I see most Brokers doing what I call standard or ‘business card’ advertising. These are the ‘I’ve got 30 lenders and you can trust me to get you a better loan’ or ‘I’m a home loan specialist’ type of ads, followed by your name, rank and serial number. There is a place for that message as part of your total marketing, but it is only a very small part. And given that most Brokers


advertise in this way the only possible result is that you will get an equal share of the public’s responses to all these similar ads depending on how often and how many people you can get to see it.

“A lot of advertising and marketing messages are really no message at all – they’re just business cards.” – Dan Kennedy

The Broker that wins in that situation is the one that generates the greatest profit from every client and therefore has the greatest advertising budget — because they have harnessed the maximum potential Lifetime Value of their client, as I have discussed previously. You may be fortunate to find an area where other Brokers aren’t advertising, but given your prospective clients will see other similar ads elsewhere anyway, there isn’t a great advantage to finding new places to advertise – and even if it does work well, in the competitive industry that is Broking, other Brokers will eventually advertise there as well.

Our challenge, then, is how do we educate our potential clients and referrers.

“Marketing is getting the right message to the right people (your market) via the right media and methods – effectively, efficiently and profitably.”Dan Kennedy

Marketing has 3 components – Media, Message and Market

* The below is taken from Dan Kennedy’s book – ‘The Ultimate Marketing Plan’.

“Is your marketing built around the most powerful, persuasive, intriguing, compelling, fascinating message possible? Or is your message ordinary, me-too-ish, dull, mundane, unexciting, plain vanilla, just-the-facts ma’am, easily ignored, very forgettable? Or worse, just about a commodity? Or worse still, just about cheap or lowest price?

Have you determined precisely who your message should be for and figured out how to put it in front of them (i.e., your market) – quite possibly at the exclusion of all others, or at least with a disregard for all others? Or are you a vague generality, for anybody – and thus for nobody? Are you dissipating rather than concentrating your marketing firepower, trying to be noticed and heard by a population far greater in size than your resources match?

Are you wisely investing in the most appropriate media for delivery of your message to the prospects in your chosen target market? Or are you using media because everybody else seems to be or it is popular or a salesperson arrived and pushed you into it or because it’s the way you’ve always operated? Note: different media are best for different businesses and different target markets at different times.

Are you both effective and efficient? Or are you choosing the easiest or simplest or the most efficient means out of laziness or ignorance or ‘too busyness’ or in surrender to recalcitrant employees of poverty consciousness and cheapskate behaviour?

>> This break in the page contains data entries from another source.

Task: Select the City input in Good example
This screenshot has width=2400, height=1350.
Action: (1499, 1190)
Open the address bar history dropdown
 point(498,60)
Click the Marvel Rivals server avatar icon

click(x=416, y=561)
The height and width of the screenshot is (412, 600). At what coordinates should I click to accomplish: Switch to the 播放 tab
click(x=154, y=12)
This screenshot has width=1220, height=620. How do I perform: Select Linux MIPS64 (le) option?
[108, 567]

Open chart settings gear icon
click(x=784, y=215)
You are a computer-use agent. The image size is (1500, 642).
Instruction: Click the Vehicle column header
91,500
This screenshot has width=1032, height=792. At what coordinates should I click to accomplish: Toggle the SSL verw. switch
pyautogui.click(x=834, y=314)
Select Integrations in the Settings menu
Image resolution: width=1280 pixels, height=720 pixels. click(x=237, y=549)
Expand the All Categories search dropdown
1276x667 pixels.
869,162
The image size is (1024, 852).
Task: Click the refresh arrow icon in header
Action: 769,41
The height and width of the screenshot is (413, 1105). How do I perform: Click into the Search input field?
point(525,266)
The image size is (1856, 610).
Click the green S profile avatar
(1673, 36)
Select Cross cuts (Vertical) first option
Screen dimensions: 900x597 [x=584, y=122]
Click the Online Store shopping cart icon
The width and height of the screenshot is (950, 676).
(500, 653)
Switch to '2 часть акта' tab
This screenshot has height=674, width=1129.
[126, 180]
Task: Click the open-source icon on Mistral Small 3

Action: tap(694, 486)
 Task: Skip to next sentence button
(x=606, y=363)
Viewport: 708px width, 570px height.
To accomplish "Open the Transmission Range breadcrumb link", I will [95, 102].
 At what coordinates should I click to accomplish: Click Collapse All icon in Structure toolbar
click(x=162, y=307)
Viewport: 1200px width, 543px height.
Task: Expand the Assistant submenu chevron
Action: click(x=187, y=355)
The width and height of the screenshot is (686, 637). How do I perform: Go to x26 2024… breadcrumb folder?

Are you accurately measuring the true, net return on investment from each marketing investment? Or not? Or guessing? Or carrying around opinions not verified by fact? Or do you believe you are ‘getting your name out there and waiting/hoping?

Is your marketing profitable, does it make you more money than it costs? Or are you just focussing on what you can afford, trying to get clients as cheaply as possible without looking at the best business opportunities. Or do you look only at what it costs, not its return on investment.”